● **Prompt**
From the line that contains "1255x906 pixels. How" through the end of the records below, write out each line exactly as it appears, but not the pictures.

-- Listed entries follows --

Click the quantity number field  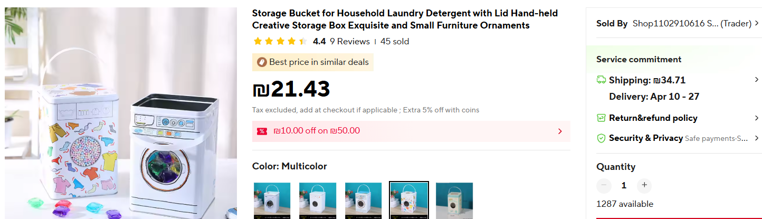[x=624, y=185]
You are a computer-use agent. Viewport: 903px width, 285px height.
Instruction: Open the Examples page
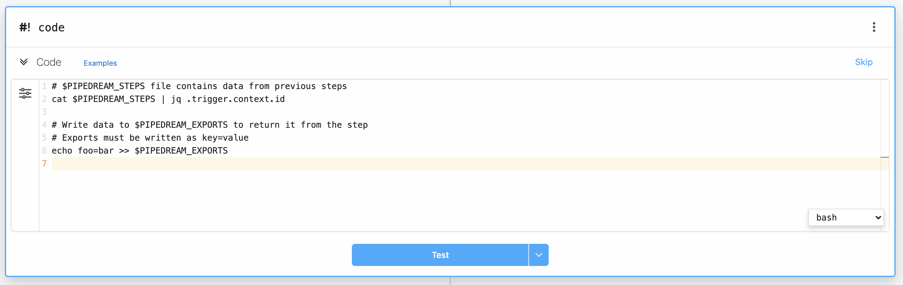[x=100, y=63]
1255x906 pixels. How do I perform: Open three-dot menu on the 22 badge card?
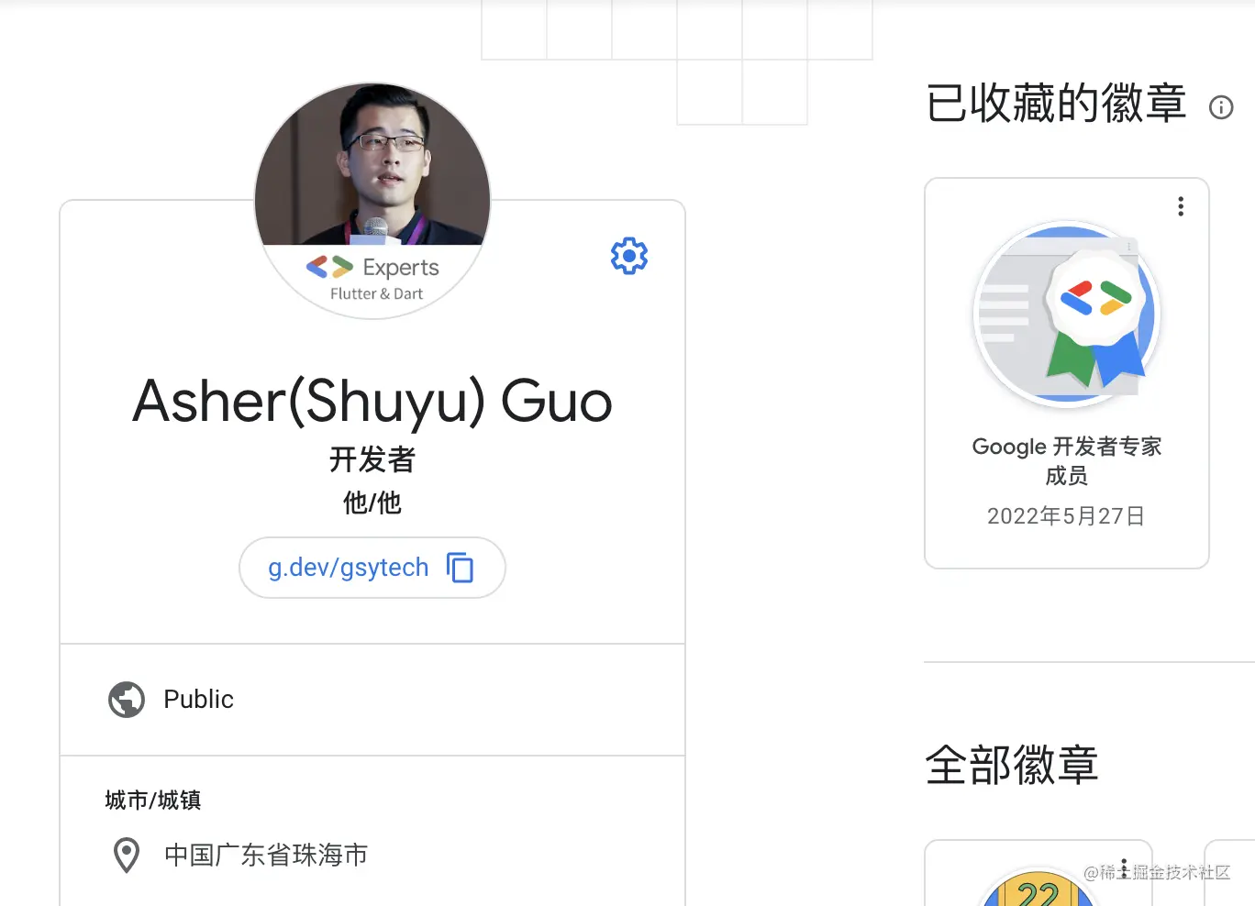[1124, 868]
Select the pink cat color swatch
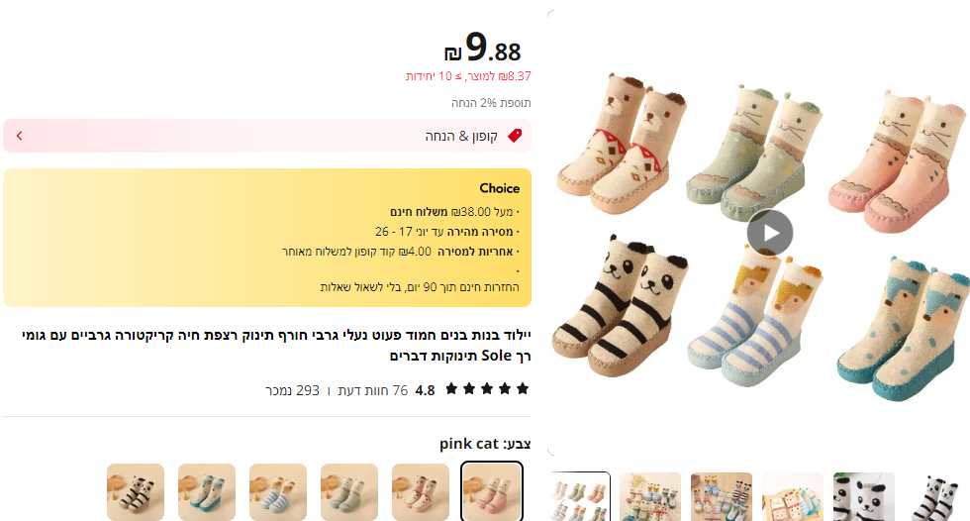 pos(492,492)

-- Listed entries concluded --

● **Answer box**
1255x906 pixels. How do I perform: Open three-dot menu on the 22 badge card?
[1124, 868]
Select the pink cat color swatch
 pos(492,492)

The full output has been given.